◆ WORK ITEM ◆
The answer must be an exact copy of the lines from the one with "Task: Uncheck the CSV Report checkbox" through the final line below, with no pictures and nothing else.

[Stored items]
________________
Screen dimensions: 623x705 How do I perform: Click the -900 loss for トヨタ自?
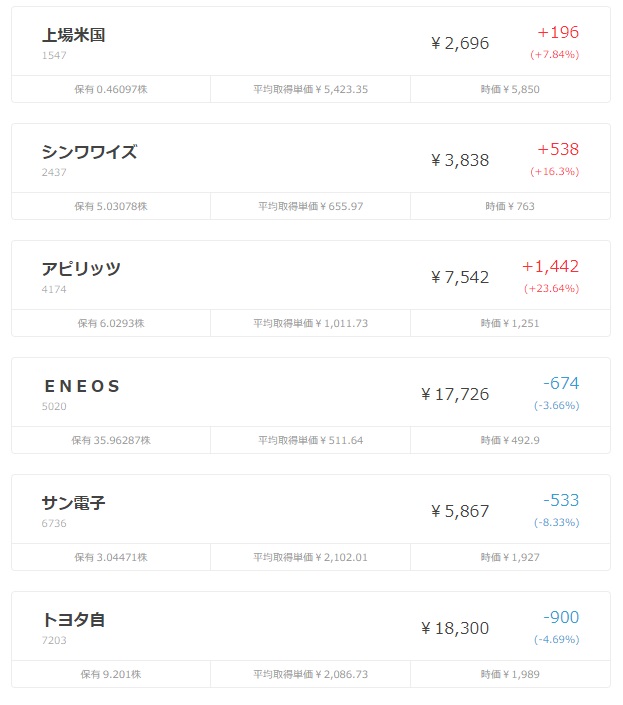click(561, 617)
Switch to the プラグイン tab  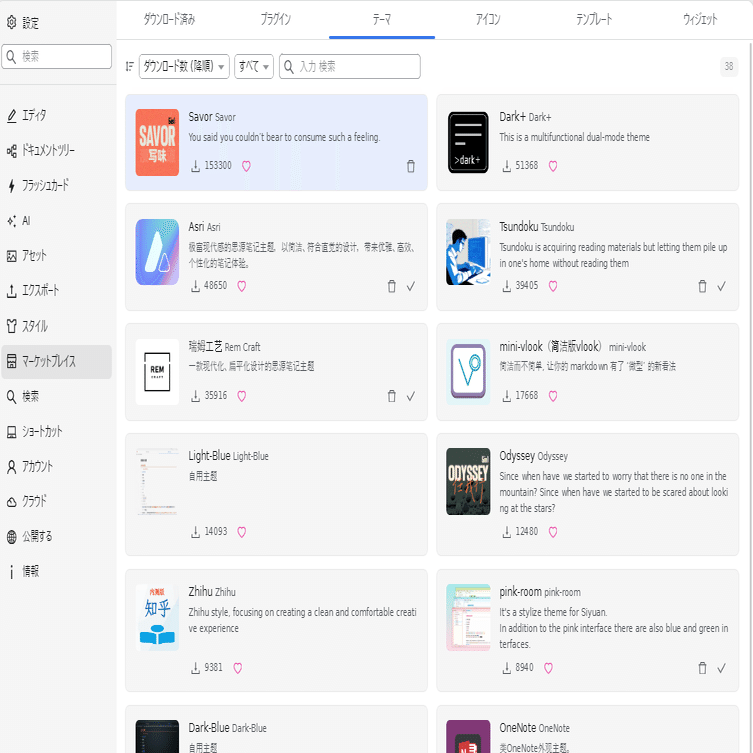(x=276, y=19)
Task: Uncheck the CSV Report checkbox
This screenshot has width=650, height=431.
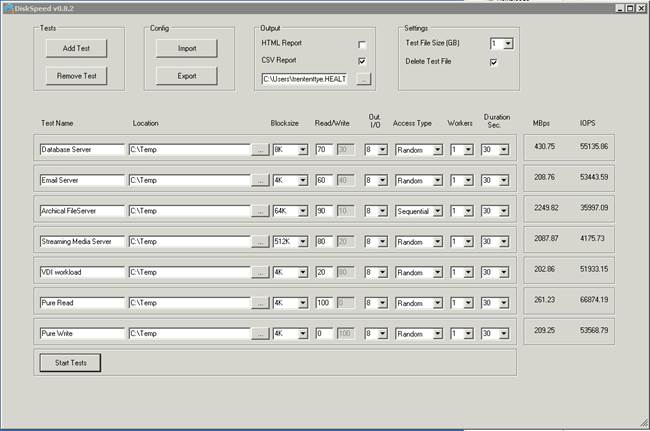Action: click(362, 61)
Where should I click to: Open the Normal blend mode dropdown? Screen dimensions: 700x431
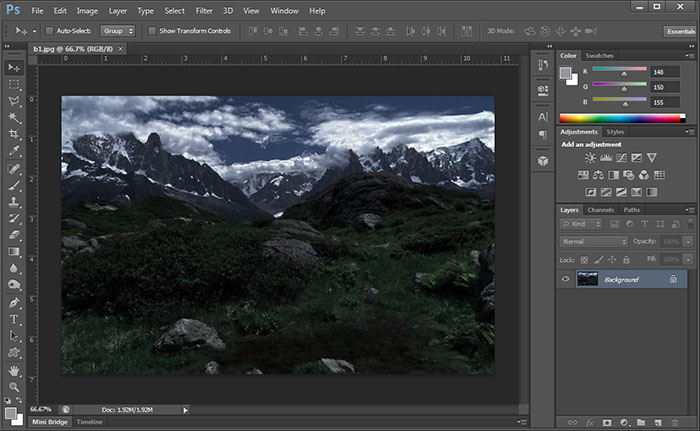click(x=593, y=242)

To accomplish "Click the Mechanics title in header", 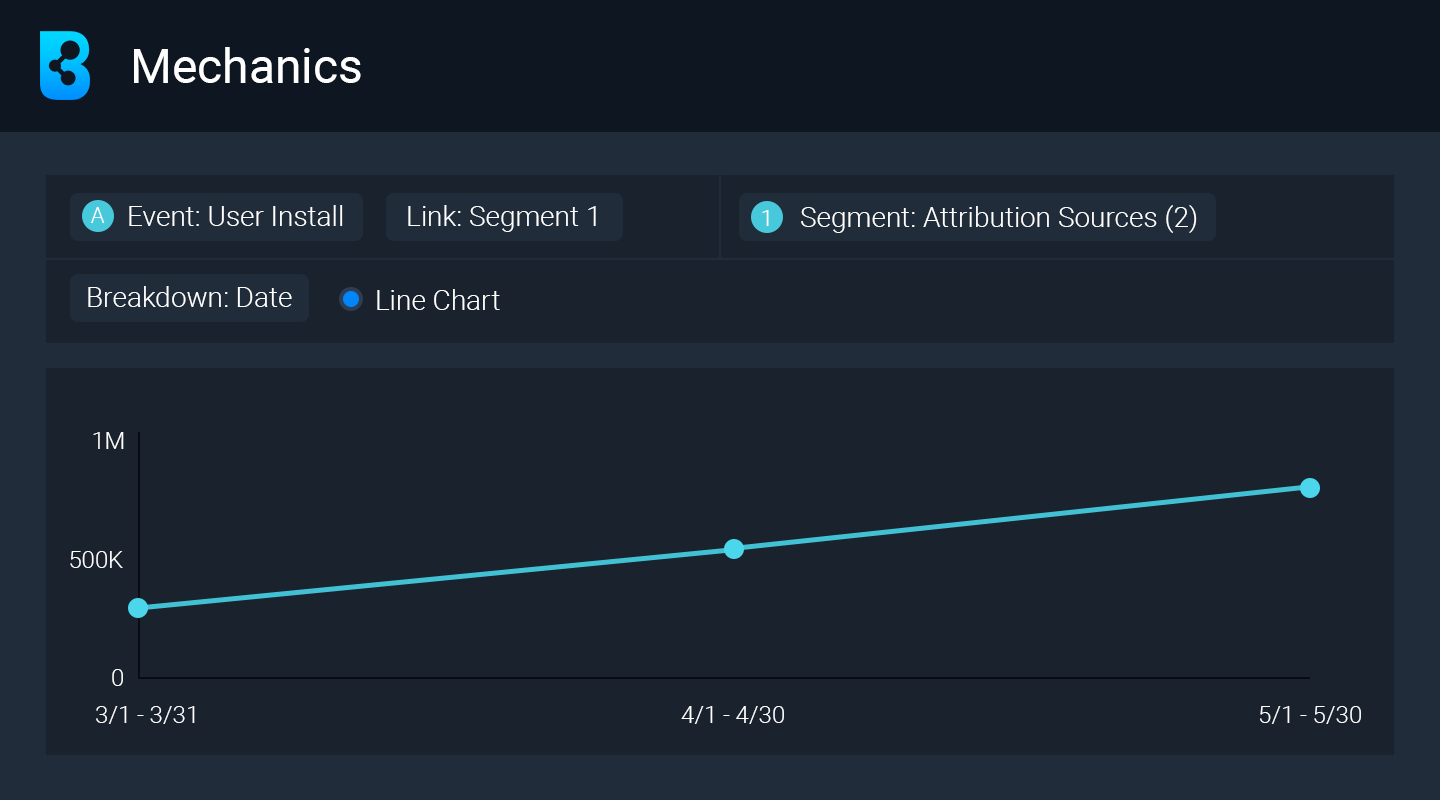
________________
◆ TASK OUTPUT ◆
Task: Uncheck the CSV Report checkbox
This screenshot has width=650, height=431.
Action: click(362, 61)
Where should I click to: Open the Normal blend mode dropdown? Screen dimensions: 700x431
click(x=593, y=242)

To accomplish "Click the Mechanics title in header", 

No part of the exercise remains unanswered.